**Task prompt**
Please tell me how many lines in the listing below contain the string "entry", counting a match only when the case is the same. Reply with the number alone.

Stored records
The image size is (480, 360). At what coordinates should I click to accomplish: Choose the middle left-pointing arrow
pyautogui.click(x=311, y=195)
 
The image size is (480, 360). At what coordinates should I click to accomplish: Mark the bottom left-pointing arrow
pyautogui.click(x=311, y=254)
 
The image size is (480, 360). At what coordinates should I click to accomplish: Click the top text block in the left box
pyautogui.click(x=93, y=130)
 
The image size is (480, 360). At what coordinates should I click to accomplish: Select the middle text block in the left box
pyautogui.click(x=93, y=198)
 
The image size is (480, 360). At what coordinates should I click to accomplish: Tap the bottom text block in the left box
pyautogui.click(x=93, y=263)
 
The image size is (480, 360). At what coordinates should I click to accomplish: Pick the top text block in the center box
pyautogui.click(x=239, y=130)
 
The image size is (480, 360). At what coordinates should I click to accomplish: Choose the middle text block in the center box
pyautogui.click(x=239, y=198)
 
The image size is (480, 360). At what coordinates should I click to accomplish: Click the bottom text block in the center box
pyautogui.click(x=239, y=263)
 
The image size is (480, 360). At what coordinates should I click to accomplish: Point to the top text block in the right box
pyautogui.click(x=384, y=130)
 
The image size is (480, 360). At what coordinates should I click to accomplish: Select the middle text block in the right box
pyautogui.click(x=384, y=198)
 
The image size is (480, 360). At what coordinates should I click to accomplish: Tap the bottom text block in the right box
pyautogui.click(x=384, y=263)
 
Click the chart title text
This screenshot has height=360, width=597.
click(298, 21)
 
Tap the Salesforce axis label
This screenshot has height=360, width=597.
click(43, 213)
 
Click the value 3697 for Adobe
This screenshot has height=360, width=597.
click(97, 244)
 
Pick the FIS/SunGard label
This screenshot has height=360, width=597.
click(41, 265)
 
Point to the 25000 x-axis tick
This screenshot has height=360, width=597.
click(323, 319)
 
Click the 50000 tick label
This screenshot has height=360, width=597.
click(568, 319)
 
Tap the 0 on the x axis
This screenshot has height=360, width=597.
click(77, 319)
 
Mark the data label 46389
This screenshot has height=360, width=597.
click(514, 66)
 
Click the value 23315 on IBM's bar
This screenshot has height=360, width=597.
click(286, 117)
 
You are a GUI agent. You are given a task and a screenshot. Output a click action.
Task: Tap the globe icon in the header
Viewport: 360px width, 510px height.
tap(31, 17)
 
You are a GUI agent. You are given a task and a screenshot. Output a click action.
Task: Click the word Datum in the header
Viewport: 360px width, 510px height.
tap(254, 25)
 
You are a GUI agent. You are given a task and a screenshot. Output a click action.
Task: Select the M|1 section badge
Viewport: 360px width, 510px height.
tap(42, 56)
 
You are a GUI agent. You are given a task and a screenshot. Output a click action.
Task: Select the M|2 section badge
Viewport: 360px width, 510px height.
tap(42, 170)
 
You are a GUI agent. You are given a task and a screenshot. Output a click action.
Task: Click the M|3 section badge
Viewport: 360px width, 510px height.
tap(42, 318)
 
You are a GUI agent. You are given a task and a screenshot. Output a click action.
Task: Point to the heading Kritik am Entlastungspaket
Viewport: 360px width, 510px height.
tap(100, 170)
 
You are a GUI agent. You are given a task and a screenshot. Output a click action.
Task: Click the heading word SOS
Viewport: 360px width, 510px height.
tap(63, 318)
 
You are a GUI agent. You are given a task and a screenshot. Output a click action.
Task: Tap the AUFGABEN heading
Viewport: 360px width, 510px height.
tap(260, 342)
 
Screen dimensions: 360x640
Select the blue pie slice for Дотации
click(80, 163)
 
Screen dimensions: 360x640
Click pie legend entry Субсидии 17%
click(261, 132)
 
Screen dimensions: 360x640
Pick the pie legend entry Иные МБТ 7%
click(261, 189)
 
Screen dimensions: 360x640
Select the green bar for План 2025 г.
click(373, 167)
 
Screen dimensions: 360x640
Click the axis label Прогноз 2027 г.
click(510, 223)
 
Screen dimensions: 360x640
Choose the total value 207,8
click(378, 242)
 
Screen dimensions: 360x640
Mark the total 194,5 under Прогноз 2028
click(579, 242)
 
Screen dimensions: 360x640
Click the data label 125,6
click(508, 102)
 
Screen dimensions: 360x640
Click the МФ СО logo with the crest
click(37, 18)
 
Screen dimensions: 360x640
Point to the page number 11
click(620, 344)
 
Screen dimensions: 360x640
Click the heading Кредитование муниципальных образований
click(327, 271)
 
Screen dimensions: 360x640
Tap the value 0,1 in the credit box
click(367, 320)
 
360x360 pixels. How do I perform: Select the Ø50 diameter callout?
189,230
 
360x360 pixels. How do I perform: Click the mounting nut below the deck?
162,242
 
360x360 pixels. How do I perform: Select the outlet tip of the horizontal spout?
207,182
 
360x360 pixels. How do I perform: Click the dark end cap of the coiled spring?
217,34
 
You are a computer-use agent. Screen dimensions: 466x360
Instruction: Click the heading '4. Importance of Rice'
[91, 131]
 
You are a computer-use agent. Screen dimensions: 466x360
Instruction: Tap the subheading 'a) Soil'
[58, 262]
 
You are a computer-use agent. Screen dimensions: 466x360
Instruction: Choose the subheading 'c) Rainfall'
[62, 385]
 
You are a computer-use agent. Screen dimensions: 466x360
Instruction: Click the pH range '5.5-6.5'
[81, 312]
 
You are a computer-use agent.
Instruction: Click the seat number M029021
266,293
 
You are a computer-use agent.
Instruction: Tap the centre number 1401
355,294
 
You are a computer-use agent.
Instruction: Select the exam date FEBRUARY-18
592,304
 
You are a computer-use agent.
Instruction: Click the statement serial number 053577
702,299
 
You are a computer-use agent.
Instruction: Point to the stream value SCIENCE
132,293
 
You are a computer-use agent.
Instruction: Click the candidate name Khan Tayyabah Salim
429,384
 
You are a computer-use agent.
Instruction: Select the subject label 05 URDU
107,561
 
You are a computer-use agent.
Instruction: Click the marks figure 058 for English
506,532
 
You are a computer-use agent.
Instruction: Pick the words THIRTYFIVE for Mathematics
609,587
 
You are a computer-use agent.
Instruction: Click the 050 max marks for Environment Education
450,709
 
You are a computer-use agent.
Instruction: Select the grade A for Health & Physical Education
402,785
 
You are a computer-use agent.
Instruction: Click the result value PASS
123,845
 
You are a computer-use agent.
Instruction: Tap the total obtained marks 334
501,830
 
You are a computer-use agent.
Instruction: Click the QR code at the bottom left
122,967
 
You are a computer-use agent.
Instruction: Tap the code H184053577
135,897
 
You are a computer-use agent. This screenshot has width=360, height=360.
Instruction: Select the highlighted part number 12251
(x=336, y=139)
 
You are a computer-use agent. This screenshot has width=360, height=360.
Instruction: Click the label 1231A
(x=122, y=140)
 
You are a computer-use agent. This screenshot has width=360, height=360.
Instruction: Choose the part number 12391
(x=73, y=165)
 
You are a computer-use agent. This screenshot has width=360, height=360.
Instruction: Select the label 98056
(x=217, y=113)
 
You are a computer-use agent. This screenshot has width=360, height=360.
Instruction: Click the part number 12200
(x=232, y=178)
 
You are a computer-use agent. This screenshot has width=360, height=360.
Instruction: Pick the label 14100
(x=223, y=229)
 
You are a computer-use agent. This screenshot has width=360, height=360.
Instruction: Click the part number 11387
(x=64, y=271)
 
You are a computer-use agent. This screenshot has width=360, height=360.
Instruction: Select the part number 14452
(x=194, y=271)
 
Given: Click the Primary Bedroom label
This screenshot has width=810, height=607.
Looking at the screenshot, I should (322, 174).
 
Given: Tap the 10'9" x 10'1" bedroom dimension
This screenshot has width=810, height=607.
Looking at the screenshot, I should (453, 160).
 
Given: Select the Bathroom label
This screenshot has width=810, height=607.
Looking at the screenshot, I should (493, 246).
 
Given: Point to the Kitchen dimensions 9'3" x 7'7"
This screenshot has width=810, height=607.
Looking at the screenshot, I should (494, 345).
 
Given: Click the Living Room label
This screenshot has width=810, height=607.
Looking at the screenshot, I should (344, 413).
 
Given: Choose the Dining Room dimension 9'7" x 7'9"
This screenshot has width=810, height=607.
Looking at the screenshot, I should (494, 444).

**Completed exercise**
2